It has been a century since the Russian Revolution. The occasion has naturally provoked all manner of commemorations. The establishment calls it an unfortunate sequence of events never to be repeated, the right spits its vicious bile at the memory of a workers’ world, and the Left, to one degree or another, celebrates and analyzes and tries to ask how to make the history come alive again. How to make the dream of total liberation, of workers power and radical democracy, into a reality.
Red Wedge has a few ideas regarding this last point. To us, the art, the poetry, the music, the performance, the mass imagination unleased by these events; are worth not just revisiting and understanding on their own terms but engaging on their own. If art encourages us to imagine ourselves beyond the confines of our time and place, then anyone committed to radical social change must ask how in 1917 that vision traced a line from what was to what could be, and whether that trajectory has any meaning for us today. A revolutionary imagination demands a critical eye. We hope that “Echoes of 1917,” scheduled for a November release, can help the socialist Left meet this demand.
Featured in the issue:
- Crystal Stella Becerril compares the art of revolutionary Russia with that of the Mexican Revolution half a world away.

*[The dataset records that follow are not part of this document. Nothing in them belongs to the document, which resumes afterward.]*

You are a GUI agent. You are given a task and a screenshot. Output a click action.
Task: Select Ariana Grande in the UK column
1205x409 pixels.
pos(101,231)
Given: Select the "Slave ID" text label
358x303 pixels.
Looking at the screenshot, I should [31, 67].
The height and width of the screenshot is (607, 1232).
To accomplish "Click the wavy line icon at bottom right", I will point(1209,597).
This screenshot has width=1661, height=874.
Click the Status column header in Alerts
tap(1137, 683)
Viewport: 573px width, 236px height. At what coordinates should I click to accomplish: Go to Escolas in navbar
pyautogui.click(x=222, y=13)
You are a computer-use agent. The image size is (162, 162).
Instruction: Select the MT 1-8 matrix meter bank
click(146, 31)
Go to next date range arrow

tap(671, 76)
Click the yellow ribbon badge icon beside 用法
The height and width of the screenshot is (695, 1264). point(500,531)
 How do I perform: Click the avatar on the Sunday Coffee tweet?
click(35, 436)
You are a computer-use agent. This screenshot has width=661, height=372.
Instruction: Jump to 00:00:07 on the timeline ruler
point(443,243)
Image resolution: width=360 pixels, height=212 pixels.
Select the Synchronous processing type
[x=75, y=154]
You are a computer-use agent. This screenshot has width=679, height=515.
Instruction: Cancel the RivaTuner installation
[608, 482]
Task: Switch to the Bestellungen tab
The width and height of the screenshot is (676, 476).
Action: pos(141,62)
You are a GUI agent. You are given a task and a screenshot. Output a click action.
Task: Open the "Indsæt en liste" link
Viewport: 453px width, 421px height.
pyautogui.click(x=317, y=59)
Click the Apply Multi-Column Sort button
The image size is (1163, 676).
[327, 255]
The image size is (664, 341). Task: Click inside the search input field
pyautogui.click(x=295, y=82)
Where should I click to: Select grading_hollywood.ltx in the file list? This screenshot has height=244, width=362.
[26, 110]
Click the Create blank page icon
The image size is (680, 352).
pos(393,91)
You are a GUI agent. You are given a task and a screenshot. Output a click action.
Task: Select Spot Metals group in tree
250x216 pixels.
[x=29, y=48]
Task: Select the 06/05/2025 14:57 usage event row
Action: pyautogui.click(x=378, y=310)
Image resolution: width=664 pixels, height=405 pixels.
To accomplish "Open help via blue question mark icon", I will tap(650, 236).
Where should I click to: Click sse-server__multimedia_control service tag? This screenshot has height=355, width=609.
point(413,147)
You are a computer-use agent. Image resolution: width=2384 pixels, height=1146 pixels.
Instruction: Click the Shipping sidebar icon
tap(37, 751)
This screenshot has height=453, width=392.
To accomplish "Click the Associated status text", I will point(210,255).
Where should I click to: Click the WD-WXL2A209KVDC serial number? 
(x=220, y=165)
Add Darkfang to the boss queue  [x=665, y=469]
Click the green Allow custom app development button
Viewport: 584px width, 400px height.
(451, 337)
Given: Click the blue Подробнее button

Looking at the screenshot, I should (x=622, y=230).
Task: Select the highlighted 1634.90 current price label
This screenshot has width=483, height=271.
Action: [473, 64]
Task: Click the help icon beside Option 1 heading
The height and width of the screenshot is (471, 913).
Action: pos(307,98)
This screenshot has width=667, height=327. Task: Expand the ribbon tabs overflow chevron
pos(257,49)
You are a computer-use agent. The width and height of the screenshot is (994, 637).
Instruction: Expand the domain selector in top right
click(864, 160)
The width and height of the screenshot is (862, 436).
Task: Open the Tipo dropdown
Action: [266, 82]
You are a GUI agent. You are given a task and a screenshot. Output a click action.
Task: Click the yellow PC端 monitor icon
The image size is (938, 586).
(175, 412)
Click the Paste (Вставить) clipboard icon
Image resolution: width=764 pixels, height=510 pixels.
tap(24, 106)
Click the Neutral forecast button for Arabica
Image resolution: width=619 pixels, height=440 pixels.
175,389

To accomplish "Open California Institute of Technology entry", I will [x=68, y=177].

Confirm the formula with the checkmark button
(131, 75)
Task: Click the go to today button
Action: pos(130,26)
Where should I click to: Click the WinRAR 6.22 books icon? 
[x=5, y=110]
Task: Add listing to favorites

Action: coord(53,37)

- Joe Sabatini dissects Russian philosopher Boris Groys’ theories on art and Stalinism.
- Part 2 of Neil Davidson's investigation of Leon Trotsky, Clement Greenberg and Georg Lukacs on Marxism and modernism.
- Adam Turl and Alexander Billet take a close look at what Enzo Traverso tells us about art, film, bohemia and utopianism in his book Left-Wing Melancholia.
- Jason Netek looks at the work of recently departed Soviet dissident poet Yevgeny Yevtushenko, and we feature original translations of two of latter’s best-known poems.
- A long lost speech from Richard Wright, delivered to anti-war students in the beginning of the Cold War, introduced by Scott McLemee.
- Jordy Cummings on the mini-revival of Soviet disco.
- Earl Theodore reviews Owen Hatherley’s The Chaplin Machine.
- The sonnets of Margaret Corvid, the art of David Mabb, Jon Cornell, Richard Reilly, VHS Girl and more.